ANS – through observation - it is much easier to melt a molecular solid than it is to
cause the same substance to decompose. (break up into it’s elements)
When water is heated from –4°C to 104°C it changes state from a solid, to a
liquid, and then to a gas, but it does not decompose to oxygen and hydrogen.
The energy added in the form of heat is sufficient to overcome the intermolecular
forces between the molecules, but not the covalent bonds between the atoms.
Adding a relatively small amount of heat will cause a solid molecular compound to
change state from a solid to a liquid, and then to a gas, but it takes much more
energy to break the covalent bonds between the atoms in the compound.
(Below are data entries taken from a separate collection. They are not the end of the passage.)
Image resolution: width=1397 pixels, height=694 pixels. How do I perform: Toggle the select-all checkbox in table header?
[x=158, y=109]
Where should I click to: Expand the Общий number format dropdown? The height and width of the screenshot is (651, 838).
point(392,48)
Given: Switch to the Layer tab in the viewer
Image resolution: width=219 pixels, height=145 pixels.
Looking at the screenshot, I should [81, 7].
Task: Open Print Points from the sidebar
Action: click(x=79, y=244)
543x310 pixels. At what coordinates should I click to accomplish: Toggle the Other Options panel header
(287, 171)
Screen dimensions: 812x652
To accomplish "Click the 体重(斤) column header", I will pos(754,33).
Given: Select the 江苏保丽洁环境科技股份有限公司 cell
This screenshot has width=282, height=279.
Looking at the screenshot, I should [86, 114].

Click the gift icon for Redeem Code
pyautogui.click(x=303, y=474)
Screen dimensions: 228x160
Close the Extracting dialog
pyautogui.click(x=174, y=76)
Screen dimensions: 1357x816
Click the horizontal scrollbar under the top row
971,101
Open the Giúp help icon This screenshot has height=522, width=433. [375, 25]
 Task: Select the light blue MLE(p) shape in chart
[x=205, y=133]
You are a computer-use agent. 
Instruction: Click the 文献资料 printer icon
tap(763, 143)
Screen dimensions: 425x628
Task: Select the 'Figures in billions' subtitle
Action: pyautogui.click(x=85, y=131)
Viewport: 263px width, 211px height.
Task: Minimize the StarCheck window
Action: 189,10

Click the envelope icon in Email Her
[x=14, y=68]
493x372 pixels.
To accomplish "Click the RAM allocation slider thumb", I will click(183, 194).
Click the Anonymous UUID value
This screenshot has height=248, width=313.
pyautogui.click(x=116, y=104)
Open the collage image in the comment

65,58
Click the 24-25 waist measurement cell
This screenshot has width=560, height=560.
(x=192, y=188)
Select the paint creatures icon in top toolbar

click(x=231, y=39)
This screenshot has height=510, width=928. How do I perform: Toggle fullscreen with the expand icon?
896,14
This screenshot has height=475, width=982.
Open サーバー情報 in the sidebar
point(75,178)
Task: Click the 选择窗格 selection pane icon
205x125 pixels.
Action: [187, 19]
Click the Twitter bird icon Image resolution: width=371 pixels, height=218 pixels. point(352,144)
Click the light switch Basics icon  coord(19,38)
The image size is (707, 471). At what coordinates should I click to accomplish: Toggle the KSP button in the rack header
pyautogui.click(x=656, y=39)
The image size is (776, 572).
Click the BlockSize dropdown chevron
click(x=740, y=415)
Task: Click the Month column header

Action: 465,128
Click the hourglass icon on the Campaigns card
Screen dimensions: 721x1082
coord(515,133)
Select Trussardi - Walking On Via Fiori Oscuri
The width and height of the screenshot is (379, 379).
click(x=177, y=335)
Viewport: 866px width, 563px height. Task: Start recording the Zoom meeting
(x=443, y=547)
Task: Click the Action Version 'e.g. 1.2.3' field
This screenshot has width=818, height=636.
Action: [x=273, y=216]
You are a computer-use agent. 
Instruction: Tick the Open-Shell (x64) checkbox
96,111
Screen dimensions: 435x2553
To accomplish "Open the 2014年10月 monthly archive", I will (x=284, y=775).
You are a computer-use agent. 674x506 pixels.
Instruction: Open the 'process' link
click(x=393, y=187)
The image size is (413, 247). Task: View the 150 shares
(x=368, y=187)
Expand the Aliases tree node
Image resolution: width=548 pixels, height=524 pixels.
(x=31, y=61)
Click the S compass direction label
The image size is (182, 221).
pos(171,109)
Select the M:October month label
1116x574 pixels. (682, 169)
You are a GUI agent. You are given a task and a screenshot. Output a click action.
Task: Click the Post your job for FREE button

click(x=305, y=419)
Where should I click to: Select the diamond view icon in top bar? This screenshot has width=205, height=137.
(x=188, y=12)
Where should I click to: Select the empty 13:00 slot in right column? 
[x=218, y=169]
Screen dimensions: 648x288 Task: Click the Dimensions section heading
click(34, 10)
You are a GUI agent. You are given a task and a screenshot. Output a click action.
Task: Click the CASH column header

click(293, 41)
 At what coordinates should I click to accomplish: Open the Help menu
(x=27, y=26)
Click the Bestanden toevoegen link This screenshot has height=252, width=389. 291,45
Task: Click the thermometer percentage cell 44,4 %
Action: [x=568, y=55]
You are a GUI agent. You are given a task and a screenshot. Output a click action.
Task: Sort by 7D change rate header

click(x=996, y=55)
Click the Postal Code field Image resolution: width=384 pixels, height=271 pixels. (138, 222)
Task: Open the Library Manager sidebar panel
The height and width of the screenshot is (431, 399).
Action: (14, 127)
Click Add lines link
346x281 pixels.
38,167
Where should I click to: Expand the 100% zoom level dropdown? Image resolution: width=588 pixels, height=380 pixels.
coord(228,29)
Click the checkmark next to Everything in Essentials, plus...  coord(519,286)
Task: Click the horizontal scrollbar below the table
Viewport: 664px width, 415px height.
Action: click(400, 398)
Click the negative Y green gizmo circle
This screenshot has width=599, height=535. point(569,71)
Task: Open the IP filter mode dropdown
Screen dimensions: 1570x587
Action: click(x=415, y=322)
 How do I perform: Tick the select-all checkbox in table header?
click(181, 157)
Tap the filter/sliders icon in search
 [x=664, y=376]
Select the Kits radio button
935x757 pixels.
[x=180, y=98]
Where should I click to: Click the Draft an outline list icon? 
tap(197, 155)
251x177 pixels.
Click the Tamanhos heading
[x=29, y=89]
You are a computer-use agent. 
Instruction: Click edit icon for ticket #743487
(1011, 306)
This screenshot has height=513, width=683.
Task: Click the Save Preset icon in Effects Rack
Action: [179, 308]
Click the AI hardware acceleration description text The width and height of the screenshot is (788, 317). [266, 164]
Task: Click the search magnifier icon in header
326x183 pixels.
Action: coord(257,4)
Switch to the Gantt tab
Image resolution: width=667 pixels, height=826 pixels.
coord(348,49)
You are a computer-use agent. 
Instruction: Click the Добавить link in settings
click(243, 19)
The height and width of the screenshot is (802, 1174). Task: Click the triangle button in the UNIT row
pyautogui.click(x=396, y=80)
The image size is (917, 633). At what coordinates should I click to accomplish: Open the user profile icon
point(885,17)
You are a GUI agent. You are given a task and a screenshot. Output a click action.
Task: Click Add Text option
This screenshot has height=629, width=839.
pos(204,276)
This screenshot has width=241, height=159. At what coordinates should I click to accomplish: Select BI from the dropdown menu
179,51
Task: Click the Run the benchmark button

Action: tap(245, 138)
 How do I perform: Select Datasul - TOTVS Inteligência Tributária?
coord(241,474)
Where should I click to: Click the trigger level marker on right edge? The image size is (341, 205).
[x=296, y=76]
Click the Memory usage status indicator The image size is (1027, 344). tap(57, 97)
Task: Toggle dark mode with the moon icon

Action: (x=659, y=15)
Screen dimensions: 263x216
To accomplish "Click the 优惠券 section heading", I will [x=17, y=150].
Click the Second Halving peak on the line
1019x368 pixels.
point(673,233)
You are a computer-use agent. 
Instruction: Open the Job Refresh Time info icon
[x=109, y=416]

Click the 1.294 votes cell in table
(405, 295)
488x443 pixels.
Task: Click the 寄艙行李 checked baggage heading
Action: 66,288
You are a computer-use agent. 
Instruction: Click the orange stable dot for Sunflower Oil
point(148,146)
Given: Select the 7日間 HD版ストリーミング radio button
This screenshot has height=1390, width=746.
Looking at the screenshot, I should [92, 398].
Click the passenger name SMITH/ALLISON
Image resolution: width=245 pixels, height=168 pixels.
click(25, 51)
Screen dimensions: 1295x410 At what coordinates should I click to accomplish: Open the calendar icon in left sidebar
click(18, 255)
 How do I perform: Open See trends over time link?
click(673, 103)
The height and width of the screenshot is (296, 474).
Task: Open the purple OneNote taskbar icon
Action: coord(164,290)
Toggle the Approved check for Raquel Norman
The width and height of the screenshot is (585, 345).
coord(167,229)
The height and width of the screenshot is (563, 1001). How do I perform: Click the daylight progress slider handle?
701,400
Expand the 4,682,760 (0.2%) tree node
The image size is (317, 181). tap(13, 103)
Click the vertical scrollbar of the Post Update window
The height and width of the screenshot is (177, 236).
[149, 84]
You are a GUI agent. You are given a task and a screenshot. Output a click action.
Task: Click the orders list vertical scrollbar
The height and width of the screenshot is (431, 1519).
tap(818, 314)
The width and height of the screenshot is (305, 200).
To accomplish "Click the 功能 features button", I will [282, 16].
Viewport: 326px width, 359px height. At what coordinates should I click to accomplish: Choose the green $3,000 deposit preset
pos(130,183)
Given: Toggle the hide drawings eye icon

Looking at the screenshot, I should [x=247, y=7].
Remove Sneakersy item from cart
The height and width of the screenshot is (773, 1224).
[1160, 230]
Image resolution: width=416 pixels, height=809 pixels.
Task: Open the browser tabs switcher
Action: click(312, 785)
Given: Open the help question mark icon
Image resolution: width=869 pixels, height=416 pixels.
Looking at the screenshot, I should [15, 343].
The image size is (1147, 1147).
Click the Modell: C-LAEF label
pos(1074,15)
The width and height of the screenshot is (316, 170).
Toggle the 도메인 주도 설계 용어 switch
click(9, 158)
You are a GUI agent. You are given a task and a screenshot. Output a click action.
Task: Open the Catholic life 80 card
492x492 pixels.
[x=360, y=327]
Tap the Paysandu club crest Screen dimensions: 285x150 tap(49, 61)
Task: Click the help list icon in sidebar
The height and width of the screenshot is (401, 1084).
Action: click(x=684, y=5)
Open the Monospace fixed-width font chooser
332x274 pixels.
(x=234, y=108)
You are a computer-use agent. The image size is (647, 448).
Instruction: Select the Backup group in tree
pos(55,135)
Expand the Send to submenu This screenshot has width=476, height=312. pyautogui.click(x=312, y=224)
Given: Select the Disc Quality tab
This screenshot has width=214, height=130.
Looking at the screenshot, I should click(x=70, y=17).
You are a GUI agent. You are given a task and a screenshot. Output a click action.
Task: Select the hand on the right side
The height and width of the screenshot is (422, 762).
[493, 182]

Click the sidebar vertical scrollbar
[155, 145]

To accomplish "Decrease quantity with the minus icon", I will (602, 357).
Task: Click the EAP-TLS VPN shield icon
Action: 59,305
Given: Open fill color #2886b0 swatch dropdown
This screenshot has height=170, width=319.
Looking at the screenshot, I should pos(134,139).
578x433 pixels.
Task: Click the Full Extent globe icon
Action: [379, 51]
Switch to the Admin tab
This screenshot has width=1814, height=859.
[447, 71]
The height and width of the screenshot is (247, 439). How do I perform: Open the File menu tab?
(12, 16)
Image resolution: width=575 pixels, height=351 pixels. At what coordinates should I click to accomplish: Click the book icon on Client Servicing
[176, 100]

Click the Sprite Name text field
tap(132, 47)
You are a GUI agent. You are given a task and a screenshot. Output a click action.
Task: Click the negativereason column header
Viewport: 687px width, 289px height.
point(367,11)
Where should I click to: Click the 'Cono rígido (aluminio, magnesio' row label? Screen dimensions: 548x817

Types of Intermolecular Forces
• there are three kinds of intermolecular forces, each with different strengths.
• two of these are classified as van der Waals forces (in honour of Johannes
van der Waals): dipole–dipole forces and London dispersion forces.
• The third intermolecular force—hydrogen bonding—is generally not grouped
with the other two.
• Dipole–dipole forces are the forces of attraction between oppositely charged
ends of polar molecules (e.g., HCl).
• The positive end of each molecule attracts the negative ends of neighbouring
molecules—rather like a weak version of ionic bonds.
• London dispersion forces, exist between all molecules—both polar and
nonpolar
• the only intermolecular forces acting between nonpolar molecules.
• they are the result of temporary displacements of the electron “cloud” around
the atoms in a molecule, resulting in extremely short-lived dipoles.
• the dipoles last for only tiny fractions of a second, the attraction is continually
being lost, so the forces are very weak.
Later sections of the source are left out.